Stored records
____

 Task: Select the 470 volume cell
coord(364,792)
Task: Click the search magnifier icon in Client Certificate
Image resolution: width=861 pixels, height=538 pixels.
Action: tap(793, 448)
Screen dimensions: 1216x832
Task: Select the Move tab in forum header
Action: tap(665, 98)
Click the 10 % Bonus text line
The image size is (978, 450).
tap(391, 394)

____

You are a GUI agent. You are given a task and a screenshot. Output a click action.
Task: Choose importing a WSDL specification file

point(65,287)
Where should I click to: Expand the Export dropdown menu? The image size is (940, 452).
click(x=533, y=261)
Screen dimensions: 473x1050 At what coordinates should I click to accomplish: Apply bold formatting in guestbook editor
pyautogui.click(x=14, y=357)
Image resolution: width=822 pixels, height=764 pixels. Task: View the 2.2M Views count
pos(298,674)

____

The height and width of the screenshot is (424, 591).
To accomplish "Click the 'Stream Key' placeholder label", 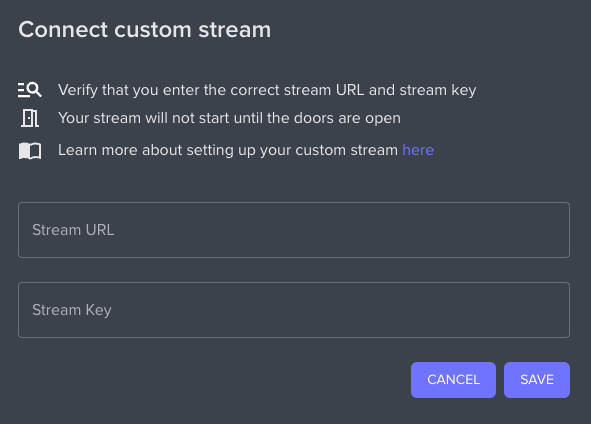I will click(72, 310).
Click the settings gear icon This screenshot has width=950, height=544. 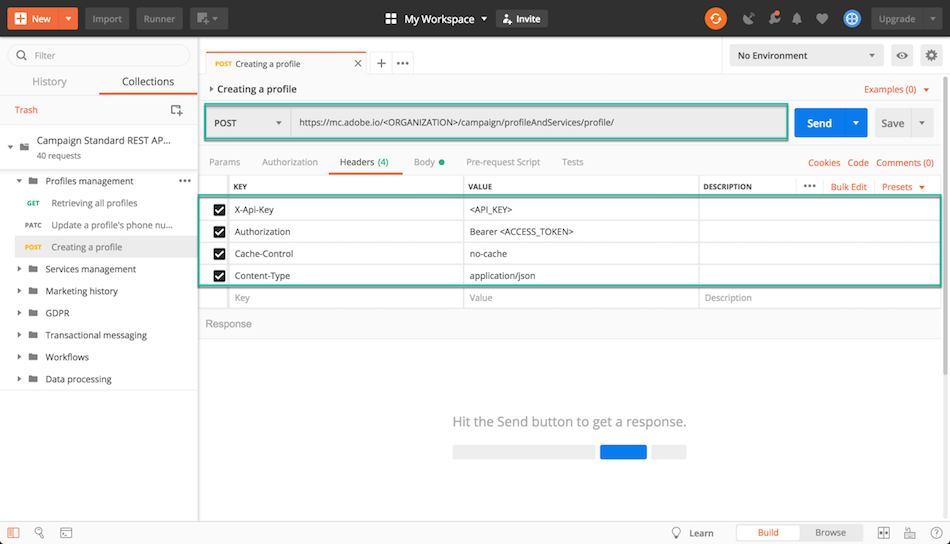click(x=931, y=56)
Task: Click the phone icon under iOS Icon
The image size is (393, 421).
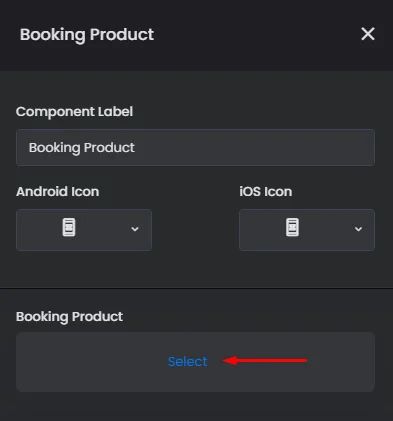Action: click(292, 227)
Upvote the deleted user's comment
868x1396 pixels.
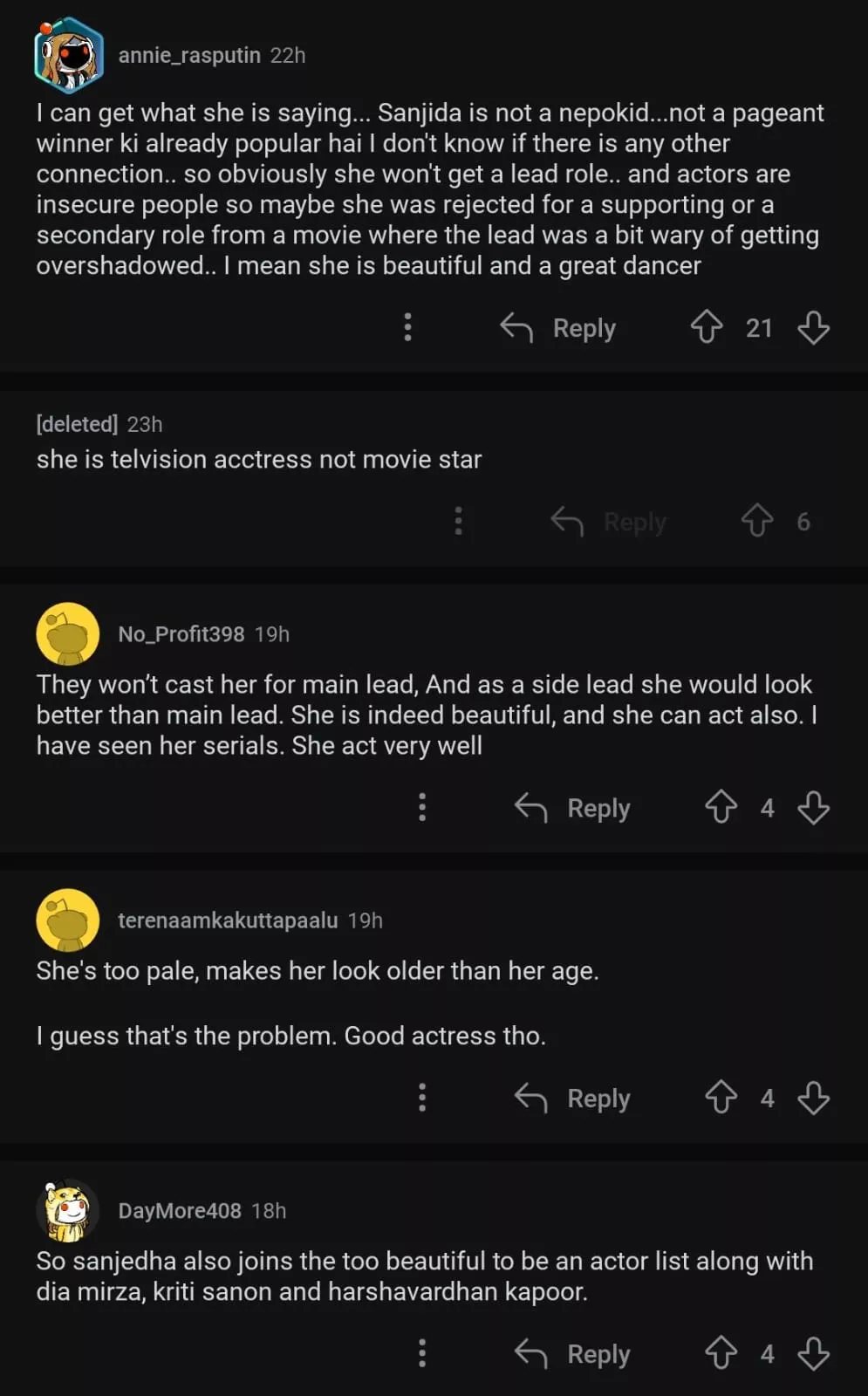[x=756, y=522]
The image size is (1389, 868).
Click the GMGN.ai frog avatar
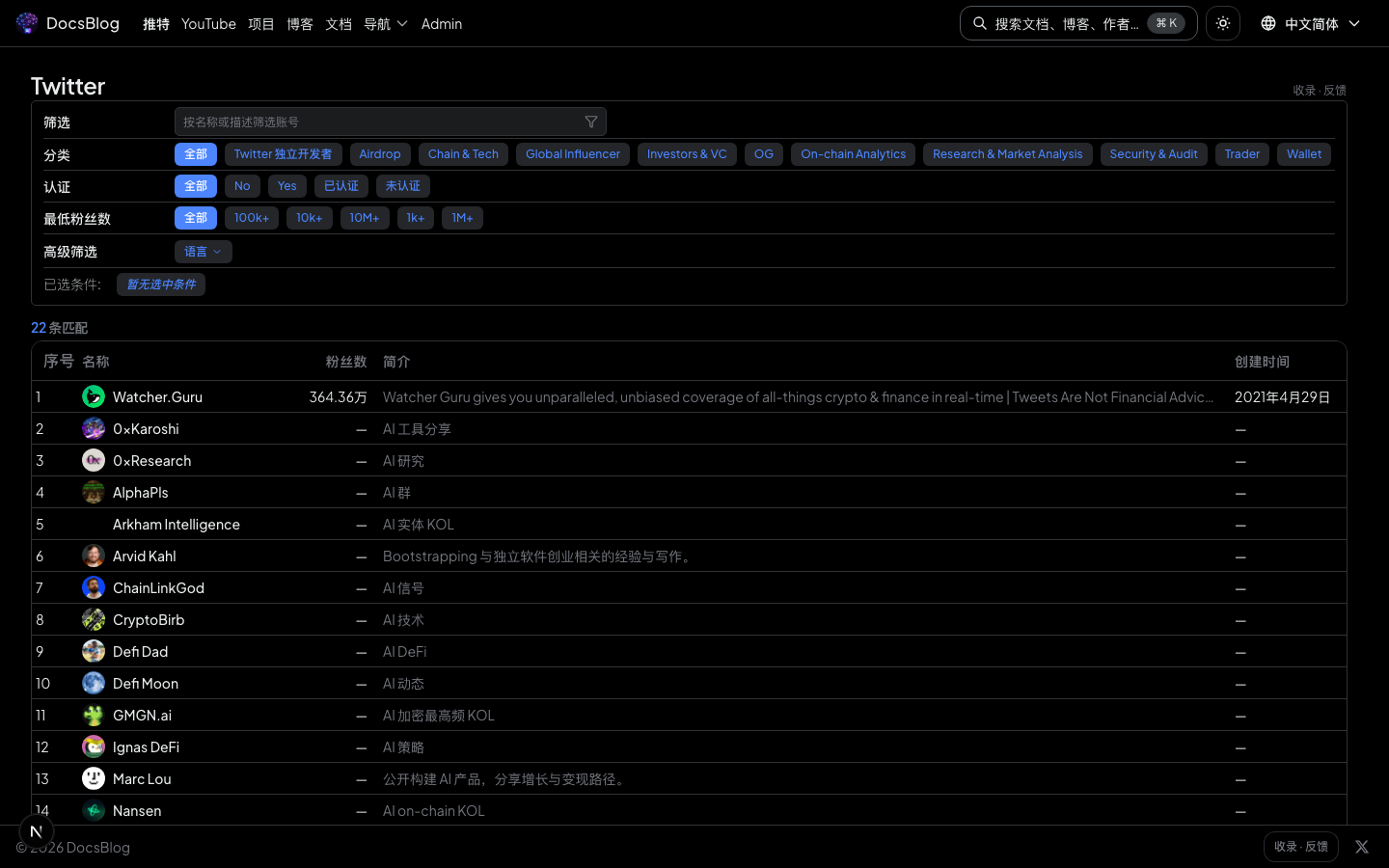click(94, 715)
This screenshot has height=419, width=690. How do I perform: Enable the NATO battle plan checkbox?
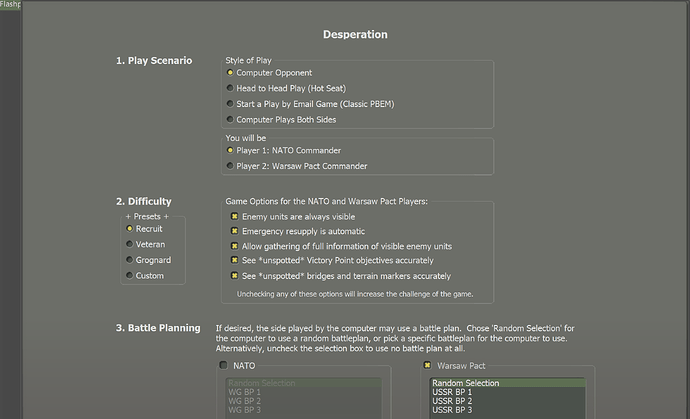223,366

____

*Exercise requirements:* Your answer should be the lines above, from the line containing "Task: Select the 470 volume cell" up to and including the line containing "Click the 10 % Bonus text line", reproduced exactly and with nothing else.

*Answer for the task:*
 Task: Select the 470 volume cell
coord(364,792)
Task: Click the search magnifier icon in Client Certificate
Image resolution: width=861 pixels, height=538 pixels.
Action: tap(793, 448)
Screen dimensions: 1216x832
Task: Select the Move tab in forum header
Action: tap(665, 98)
Click the 10 % Bonus text line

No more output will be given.